知って得するセキュリティのはなし その144
12月度のフィッシング報告件数は63,159件…初の6万件突破
1.このニュースをざっくり言うと
- 1月6日(日本時間)、フィッシング対策協議会より、12月に寄せられたフィッシング報告状況が発表されました。
- 12月度の報告件数は63,159件で、11月度(https://www.antiphishing.jp/report/monthly/202111.html)の48,461件からは14,698件増加となっています。
- 一方、フィッシングサイトのURL件数は7,471件(11月度 7,575件)、悪用されたブランド件数は77件(11月度 82件)とそれぞれ減少しています。
- 報告全体に対するブランドの割合については、最も多いAmazonは約27.4%と11月度(28.5%)より微減、これにメルカリ・三井住友カード・ETC利用照会サービス・JCBを合わせた5ブランドで約74.0%(11月度 67.7%)、また1,000件以上の報告があったブランドが12あり、これらで全体の約88.4%を占めたとしています。
2.執筆者からの所感等
- 今回、過去最高だった8月度の53,177件を一気に超え、初の6万件台となっていますが、8月度以降は48,000件以上を維持し続けており、今後も高い水準は続くとみてよいでしょう。
- なりすましメールを排除するための機構として、これまで挙げられていたDMARC・SPFに加え、DMARCで検証できた本物のメールにブランドアイコンを表示する「BIMI」が新たに紹介されており、現状ではメールクライアント側の対応がGMail程度しかないとはいえ、送信側・受信側共に採用・普及が進むか、それがフィッシングメールによる被害の効果的な抑制に繋がるか、等が今後注目されるところです。
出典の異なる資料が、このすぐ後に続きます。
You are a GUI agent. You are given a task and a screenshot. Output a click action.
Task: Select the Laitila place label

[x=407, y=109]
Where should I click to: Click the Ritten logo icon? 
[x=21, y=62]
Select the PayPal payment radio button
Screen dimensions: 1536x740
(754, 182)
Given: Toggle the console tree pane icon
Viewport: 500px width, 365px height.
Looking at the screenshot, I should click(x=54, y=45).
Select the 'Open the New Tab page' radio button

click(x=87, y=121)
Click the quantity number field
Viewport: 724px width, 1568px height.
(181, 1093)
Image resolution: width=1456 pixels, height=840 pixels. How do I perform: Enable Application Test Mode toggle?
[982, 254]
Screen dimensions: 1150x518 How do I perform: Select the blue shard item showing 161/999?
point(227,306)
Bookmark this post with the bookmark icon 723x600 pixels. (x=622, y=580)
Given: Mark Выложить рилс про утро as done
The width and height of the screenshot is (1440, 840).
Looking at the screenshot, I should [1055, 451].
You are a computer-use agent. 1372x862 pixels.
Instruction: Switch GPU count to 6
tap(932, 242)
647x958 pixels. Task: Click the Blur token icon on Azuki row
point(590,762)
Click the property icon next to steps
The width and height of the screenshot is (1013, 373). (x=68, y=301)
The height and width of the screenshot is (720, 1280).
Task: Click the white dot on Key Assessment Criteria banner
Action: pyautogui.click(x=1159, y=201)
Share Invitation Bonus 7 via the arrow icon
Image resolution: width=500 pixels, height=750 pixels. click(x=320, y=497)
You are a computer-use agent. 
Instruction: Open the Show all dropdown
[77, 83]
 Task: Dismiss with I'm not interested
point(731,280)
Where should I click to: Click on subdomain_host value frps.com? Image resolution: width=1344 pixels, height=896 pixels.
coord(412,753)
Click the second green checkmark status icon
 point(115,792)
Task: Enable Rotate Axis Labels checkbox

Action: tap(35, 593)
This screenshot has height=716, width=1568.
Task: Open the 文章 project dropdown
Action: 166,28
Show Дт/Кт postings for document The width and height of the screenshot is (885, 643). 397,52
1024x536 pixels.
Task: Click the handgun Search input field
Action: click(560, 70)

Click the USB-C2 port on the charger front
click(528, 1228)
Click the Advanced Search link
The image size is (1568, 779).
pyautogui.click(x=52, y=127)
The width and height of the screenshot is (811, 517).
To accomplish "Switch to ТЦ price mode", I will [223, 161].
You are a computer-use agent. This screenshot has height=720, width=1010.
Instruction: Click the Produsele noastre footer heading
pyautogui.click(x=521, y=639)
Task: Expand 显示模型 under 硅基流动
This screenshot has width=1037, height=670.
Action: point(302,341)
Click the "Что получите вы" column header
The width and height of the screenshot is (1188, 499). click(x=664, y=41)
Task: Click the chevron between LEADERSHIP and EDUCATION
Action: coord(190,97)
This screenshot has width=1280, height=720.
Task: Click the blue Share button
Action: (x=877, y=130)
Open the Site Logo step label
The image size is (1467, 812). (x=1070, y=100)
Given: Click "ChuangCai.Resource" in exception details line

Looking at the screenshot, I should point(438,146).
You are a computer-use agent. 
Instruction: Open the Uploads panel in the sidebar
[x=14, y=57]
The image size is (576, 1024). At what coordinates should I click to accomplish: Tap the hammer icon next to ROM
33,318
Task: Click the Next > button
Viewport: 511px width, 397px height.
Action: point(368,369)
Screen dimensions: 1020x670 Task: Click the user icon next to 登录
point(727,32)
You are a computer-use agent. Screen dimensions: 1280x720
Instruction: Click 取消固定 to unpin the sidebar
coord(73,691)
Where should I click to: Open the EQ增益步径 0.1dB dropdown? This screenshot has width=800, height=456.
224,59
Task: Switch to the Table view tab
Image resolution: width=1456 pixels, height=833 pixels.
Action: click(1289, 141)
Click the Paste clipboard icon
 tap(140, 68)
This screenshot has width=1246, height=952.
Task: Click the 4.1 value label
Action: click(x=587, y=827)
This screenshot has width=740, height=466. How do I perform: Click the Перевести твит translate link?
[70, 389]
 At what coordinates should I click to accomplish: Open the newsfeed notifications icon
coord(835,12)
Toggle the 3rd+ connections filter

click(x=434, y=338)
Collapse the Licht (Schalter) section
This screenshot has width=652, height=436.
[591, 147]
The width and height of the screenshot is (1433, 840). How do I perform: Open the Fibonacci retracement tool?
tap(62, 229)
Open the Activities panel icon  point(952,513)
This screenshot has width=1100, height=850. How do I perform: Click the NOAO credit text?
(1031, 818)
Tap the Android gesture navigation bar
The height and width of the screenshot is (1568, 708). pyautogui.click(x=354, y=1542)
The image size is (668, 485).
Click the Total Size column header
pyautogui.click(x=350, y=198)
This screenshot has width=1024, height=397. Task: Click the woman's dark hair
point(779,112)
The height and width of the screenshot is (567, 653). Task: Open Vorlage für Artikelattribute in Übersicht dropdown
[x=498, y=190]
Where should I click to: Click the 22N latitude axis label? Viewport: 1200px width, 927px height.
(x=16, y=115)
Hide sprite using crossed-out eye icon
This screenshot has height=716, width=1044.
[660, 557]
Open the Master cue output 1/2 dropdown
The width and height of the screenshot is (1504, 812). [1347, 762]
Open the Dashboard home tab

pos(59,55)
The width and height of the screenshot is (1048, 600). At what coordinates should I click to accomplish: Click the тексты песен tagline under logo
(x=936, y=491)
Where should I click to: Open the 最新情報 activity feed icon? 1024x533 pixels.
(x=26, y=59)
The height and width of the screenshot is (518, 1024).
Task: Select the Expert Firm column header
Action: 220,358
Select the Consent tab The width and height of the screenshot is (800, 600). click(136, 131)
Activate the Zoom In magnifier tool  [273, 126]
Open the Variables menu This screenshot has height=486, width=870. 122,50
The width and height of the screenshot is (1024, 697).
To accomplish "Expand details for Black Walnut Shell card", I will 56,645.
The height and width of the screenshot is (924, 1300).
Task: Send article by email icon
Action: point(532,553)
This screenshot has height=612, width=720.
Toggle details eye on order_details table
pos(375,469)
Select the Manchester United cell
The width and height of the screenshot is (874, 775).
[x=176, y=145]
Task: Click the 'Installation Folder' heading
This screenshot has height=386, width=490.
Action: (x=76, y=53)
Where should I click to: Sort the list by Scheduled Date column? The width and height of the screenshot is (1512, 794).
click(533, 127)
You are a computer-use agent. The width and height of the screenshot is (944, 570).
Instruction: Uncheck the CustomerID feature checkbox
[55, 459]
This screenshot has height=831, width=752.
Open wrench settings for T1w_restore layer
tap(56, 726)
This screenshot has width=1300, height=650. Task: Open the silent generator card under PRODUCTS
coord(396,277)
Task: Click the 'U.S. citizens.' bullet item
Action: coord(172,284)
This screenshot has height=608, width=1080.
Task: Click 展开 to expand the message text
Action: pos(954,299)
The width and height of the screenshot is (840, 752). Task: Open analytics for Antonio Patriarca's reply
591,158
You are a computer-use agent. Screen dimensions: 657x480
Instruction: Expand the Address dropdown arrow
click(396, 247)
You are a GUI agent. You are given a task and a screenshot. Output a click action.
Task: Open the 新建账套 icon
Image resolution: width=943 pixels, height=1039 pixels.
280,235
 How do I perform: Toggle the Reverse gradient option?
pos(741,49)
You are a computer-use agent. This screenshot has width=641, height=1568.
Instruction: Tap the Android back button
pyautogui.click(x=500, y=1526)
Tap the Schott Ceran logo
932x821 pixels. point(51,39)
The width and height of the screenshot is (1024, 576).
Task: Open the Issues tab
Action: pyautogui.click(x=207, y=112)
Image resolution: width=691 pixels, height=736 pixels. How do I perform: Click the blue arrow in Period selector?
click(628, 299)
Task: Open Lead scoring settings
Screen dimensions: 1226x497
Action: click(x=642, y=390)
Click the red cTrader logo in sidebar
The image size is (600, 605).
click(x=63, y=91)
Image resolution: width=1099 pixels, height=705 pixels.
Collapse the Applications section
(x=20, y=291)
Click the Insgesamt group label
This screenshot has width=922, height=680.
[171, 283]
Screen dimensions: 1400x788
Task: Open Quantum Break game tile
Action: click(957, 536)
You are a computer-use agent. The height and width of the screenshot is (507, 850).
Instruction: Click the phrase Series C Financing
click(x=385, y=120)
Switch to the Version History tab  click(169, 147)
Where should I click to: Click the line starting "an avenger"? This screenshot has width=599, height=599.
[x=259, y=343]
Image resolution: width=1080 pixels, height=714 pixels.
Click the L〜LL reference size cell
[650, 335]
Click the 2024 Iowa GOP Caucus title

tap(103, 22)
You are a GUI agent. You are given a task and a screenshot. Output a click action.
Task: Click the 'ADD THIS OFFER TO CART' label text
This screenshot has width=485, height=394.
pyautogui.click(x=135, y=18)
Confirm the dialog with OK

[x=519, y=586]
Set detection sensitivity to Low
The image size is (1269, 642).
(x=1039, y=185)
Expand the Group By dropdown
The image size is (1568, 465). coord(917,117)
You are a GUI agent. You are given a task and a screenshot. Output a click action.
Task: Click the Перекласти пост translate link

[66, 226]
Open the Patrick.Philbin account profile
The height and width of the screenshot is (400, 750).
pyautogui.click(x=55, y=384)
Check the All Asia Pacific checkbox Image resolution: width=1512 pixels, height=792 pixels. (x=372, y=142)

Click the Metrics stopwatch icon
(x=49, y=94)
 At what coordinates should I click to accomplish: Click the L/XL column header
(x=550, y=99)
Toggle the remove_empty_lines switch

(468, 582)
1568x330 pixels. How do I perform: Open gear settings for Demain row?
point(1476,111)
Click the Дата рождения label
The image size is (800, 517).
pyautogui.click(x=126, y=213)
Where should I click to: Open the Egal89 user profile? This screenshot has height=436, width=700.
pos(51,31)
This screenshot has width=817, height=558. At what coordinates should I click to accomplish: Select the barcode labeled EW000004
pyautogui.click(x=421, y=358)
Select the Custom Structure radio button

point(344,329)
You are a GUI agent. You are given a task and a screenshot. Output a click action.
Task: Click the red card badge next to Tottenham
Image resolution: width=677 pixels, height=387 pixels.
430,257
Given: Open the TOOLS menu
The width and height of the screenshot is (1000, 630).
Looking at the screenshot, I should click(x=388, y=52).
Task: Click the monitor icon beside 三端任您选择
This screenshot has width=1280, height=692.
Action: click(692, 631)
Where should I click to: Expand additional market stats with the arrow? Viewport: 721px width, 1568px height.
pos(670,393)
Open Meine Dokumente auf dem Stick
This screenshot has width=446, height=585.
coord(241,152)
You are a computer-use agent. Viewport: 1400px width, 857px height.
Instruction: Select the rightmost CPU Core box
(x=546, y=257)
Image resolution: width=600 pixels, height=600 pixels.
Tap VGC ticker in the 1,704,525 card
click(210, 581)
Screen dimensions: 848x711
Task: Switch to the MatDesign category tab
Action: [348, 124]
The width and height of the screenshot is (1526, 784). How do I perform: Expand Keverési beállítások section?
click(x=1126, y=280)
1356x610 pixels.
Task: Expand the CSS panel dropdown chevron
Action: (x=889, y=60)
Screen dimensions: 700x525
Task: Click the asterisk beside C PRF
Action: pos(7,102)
- とにかく、メール・SMSを受信するユーザー側としては「不審な文面について検索で裏をとる」「利用しているサービスへはブラウザーのブックマークからアクセスする」等フィッシングに引っかからないよう慎重な行動をとるよう心掛けること、また送信する側の立場でも前述したDMARC・SPFを採用し、相手をフィッシングから守ることができるよう可能な限り検討することが大切です。